Needlescopic sutureless repair of congenital inguinal hernia: A randomized controlled study

Updates Surg. 2023 Dec;75(8):2327-2333. doi: 10.1007/s13304-023-01566-9. Epub 2023 Jun 21.

Abstract

Congenital inguinal hernia [CIH] can be treated laparoscopically using various methods documented in the literature. Many authors have recommended dividing the sac and stitching peritoneal defects. Other studies claimed that peritoneal disconnection alone is sufficient. In this study, the feasibility, operative time, recurrence rate, and other postoperative complications of needlescopic disconnection of the CIH sac with or without peritoneal defect suturing were compared.

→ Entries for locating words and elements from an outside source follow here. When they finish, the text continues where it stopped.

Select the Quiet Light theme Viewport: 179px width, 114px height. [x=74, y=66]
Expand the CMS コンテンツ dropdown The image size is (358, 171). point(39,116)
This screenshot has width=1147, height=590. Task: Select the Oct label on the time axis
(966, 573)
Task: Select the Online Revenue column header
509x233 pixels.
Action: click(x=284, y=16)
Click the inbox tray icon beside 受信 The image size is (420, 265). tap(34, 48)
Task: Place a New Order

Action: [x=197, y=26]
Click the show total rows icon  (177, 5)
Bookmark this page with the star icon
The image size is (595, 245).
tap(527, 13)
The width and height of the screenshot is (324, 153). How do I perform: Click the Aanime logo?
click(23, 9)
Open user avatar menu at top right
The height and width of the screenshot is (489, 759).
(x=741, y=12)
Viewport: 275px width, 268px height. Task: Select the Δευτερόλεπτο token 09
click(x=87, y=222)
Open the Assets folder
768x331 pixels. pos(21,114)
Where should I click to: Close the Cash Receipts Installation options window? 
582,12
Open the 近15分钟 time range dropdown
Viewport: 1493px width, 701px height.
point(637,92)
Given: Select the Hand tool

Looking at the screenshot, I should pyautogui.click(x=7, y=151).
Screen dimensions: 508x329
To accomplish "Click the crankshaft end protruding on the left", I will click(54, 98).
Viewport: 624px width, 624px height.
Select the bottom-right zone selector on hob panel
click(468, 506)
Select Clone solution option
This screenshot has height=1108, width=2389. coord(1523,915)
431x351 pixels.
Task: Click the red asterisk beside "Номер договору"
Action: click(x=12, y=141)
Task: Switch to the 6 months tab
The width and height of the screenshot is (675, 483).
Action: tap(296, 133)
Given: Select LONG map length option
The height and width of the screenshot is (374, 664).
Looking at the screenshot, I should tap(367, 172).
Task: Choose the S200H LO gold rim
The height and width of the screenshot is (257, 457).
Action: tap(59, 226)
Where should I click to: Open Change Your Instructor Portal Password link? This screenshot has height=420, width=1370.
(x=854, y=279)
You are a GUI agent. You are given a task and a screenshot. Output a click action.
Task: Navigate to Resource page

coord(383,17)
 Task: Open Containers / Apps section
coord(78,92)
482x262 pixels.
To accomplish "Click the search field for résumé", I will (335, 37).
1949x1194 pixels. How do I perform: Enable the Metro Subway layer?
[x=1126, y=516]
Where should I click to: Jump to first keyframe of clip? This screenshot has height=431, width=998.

A prospective controlled randomized trial was conducted between January 2020 and December 2022. Two hundred and thirty patients who met the study requirements were included. Patients were assigned at random to either Group A or Group B. A group of 116 patients (Group A) had needlescopic separation of the neck of the sac and peritoneal defect closure. The remaining 114 patients (Group B) underwent needlescopic separation without peritoneal defect closure (Sutureless group). A total of 260 hernial defects in 230 patients were repaired using needlescopic disconnection with or without suturing of the defect. There were 89 females (38.7%) and 141 males (61.3%), with a mean age of 5.14 ± 2.79 years. In Group A, the mean operation time was 27.98 ± 2.89 for a unilateral hernia and 37.29 ± 4.68 for a bilateral one, whereas, in Group B, the mean operation time was 20.37 ± 2.37 and 23.38 ± 2.22 for a unilateral and bilateral hernia, respectively. In terms of the operating time, whether unilateral or bilateral, there was a significant difference between the groups. There was no significant difference between groups A and B in the mean Internal Ring Diameter [IRD], which was 1.21 ± 0.18 cm in group A and 1.19 ± 0.11 cm in group B. Throughout the follow-up period, there was no postoperative hydrocele formation, recurrence, iatrogenic ascending of the testes, or testicular atrophy. All patients had nearly invisible scars with no keloid development at 3 months follow-up. Needlescopically separating the hernia sac without stitching the peritoneal defect is feasible, safe, and less invasive. It provides outstanding cosmetic results with a short operative time and no recurrence.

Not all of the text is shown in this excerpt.